▸ Directive 1: Please copy these rows without any change, starting with the row that contains "Terminliste (107, 790)" and going on through the row that contains "Deutsche Reichsgründung.pdf (285, 349)". Include both of those rows.

▸ Provided passage:

■ ■ ■

The Mycenaean Civilization (2750-1150 BCE, roughly) is commonly acknowledged as the beginning of Greek culture even though we know almost nothing about the Mycenaeans save what can be determined through archaeological finds and through Homer’s account of their war with Troy as recorded in The Illiad. The Mycenaeans appear to have been greatly influenced by the Minoan culture of Crete (an island kingdom dating from 7000 BCE which they later conquered and stamped with their own language and ideals) in their worship of earth goddesses and sky gods, which, of course, become the classical gods and goddesses of ancient Greece.

The gods and goddesses of Ancient Greece provided the people with a solid pardigm of the creation of the universe, the world, and human beings. An early myth relates how, in the beginning, there was nothing but chaos in the form of unending waters. From this chaos came the goddess Eurynome who separated the water from the air and began her dance of creation with the serpent Ophion. From their dance, all of creation sprang and Eurynome was, originally, the Great Mother Goddess and Creator of All Things. By the time Hesiod and Homer were writing (8th century BCE) this story had changed into the more familiar myth concerning the Titans, Zeus' war against them, and the birth of the Olympian Gods with Zeus as their chief. This shift indicates a movement from a matriarchal religion to a patriarchal paradigm. Whichever model was followed, however, the gods clearly interacted regularly with the humans who worshipped them and were a large part of daily life in ancient Greece. Prior to the coming of the Romans, the only road in mainland Greece which was not a cow path was the one which ran between the city of Athens and the holy city of Eleusis, birthplace of the Eleusinian Mysteries celebrating the goddess Demeter and her daughter Persephone.

■ ■ ■

▸ Data for this exercise:
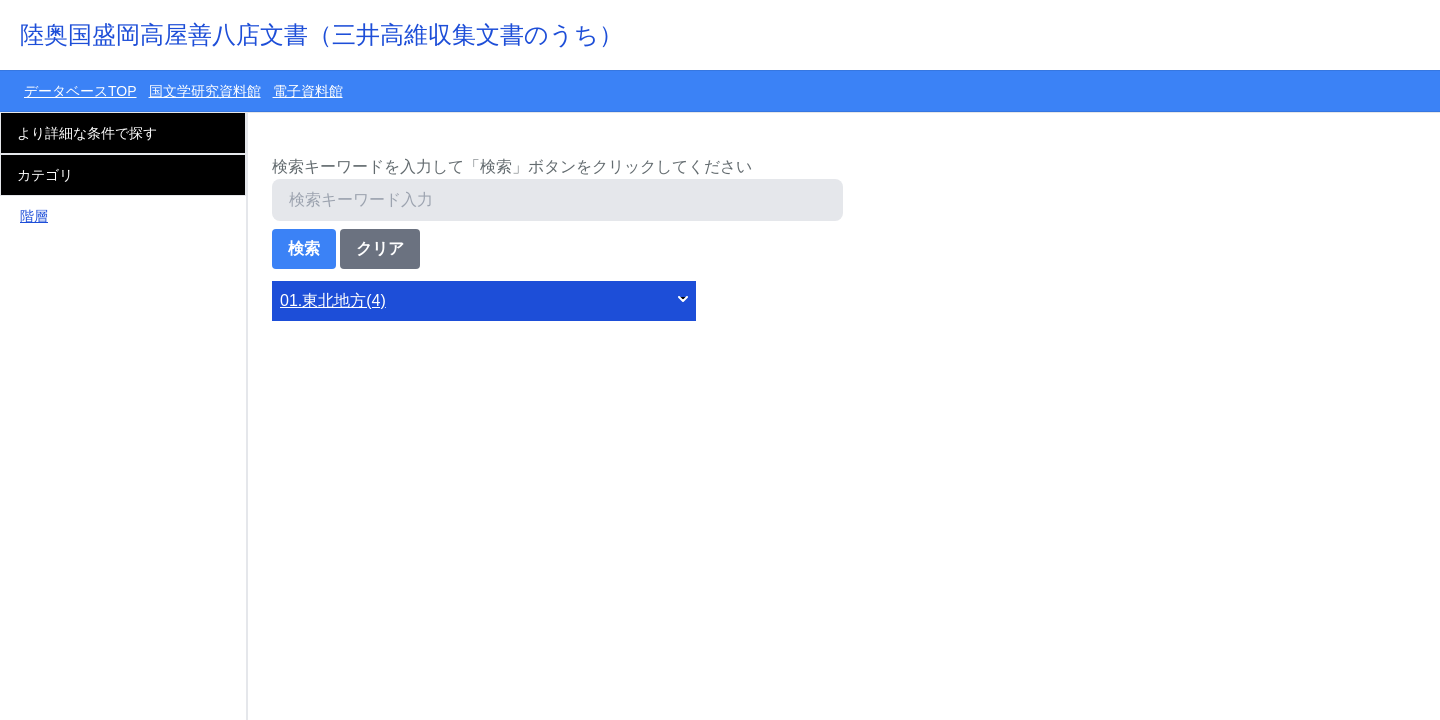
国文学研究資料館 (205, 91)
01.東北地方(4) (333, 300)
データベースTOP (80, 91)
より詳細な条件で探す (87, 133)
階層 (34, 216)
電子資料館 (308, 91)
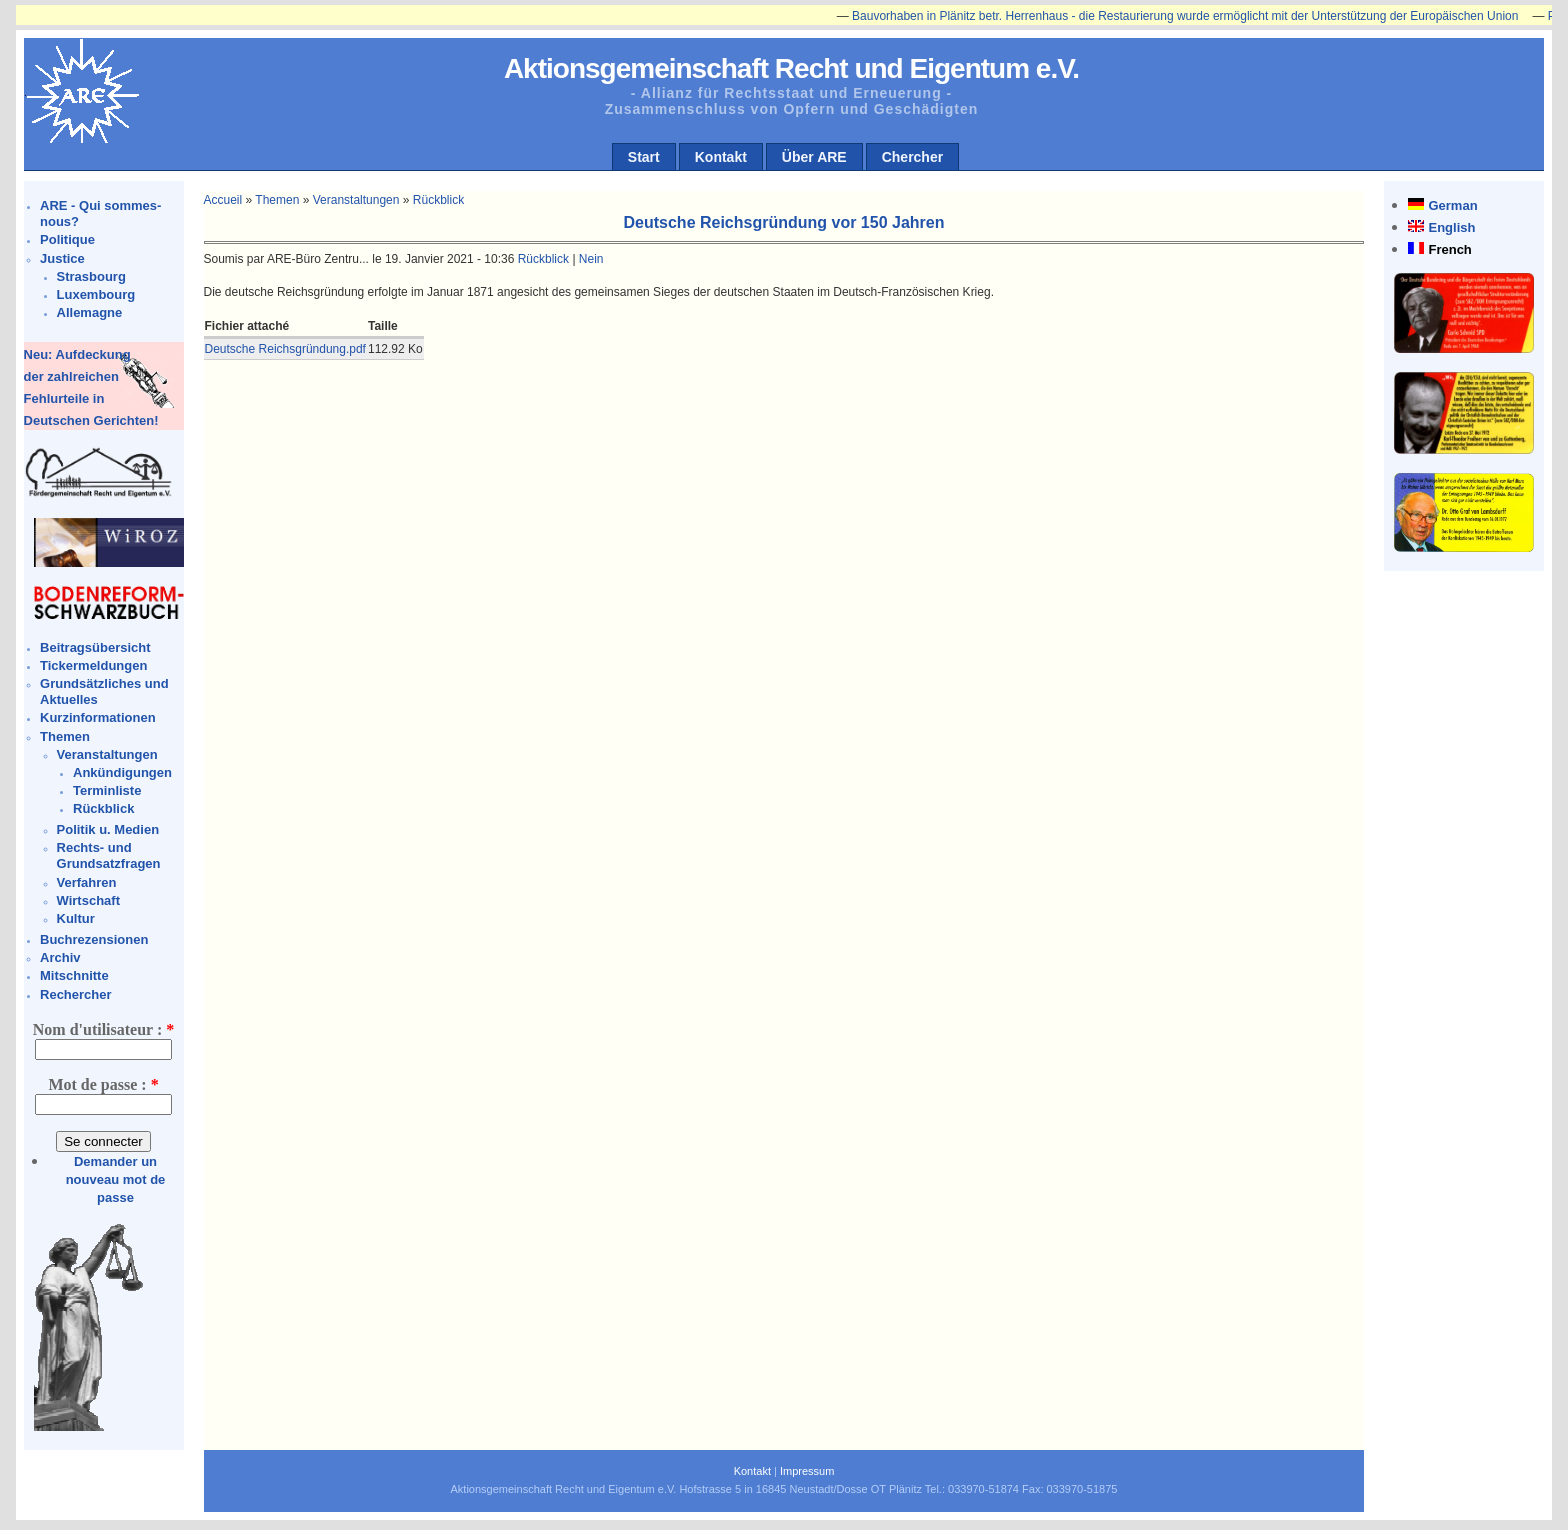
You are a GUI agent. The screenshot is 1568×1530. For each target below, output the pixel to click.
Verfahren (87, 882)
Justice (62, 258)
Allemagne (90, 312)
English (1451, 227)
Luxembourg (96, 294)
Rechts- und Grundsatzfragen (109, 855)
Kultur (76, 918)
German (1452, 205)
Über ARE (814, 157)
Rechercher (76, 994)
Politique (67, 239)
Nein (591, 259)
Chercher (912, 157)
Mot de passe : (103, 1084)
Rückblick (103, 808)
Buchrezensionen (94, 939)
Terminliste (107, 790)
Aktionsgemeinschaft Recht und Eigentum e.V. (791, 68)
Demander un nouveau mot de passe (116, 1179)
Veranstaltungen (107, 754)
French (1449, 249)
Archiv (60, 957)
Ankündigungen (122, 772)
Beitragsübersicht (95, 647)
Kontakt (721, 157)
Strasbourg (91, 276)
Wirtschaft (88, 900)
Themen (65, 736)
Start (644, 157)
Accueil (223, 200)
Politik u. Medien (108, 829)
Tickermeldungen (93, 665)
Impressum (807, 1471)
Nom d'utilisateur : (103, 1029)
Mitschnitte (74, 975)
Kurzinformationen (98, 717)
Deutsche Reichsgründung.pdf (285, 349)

■ ■ ■

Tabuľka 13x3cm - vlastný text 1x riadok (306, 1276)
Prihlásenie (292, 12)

■ ■ ■

▸ Directive 2:
Answer these questions from the passage on ancient Greek gods:
(a) What did the goddess Eurynome come from?
(b) In what century were Hesiod and Homer writing?
(c) Which holy city was the birthplace of the Eleusinian Mysteries?

▸ Task result 1:
Terminliste (107, 790)
Aktionsgemeinschaft Recht und Eigentum e.V. (791, 68)
Demander un nouveau mot de passe (116, 1179)
Veranstaltungen (107, 754)
French (1449, 249)
Archiv (60, 957)
Ankündigungen (122, 772)
Beitragsübersicht (95, 647)
Kontakt (721, 157)
Strasbourg (91, 276)
Wirtschaft (88, 900)
Themen (65, 736)
Start (644, 157)
Accueil (223, 200)
Politik u. Medien (108, 829)
Tickermeldungen (93, 665)
Impressum (807, 1471)
Nom d'utilisateur : (103, 1029)
Mitschnitte (74, 975)
Kurzinformationen (98, 717)
Deutsche Reichsgründung.pdf (285, 349)

▸ Task result 2:
(a) Chaos, in the form of unending waters
(b) The 8th century BCE
(c) Eleusis